**Work to complete:** Please transcribe the data that follows exactly, from its first line through the line that contains "The height and width of the screenshot is (408, 1100).".

[Stored data]
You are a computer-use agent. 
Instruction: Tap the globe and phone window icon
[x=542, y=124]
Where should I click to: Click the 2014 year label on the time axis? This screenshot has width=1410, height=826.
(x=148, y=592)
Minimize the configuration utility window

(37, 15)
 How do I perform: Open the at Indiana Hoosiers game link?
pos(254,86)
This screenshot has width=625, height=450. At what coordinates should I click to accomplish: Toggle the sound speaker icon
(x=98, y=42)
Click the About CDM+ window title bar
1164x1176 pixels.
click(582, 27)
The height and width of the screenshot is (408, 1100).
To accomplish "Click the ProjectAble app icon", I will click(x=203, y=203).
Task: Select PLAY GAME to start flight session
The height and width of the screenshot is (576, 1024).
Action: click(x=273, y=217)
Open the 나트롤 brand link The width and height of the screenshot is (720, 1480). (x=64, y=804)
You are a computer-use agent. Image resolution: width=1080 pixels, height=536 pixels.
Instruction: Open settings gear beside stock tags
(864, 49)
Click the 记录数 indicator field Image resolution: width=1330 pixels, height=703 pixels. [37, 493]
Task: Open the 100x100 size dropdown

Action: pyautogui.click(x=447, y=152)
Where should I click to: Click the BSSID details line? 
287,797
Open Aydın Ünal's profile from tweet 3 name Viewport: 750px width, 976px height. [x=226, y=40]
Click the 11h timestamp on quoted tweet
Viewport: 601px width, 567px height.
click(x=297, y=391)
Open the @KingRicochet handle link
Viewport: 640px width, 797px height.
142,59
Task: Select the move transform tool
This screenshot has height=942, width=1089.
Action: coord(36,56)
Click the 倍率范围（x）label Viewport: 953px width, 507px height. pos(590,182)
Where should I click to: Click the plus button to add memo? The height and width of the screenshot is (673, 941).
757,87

**Task answer:**
You are a computer-use agent. 
Instruction: Tap the globe and phone window icon
[x=542, y=124]
Where should I click to: Click the 2014 year label on the time axis? This screenshot has width=1410, height=826.
(x=148, y=592)
Minimize the configuration utility window

(37, 15)
 How do I perform: Open the at Indiana Hoosiers game link?
pos(254,86)
This screenshot has width=625, height=450. At what coordinates should I click to accomplish: Toggle the sound speaker icon
(x=98, y=42)
Click the About CDM+ window title bar
1164x1176 pixels.
click(582, 27)
The height and width of the screenshot is (408, 1100).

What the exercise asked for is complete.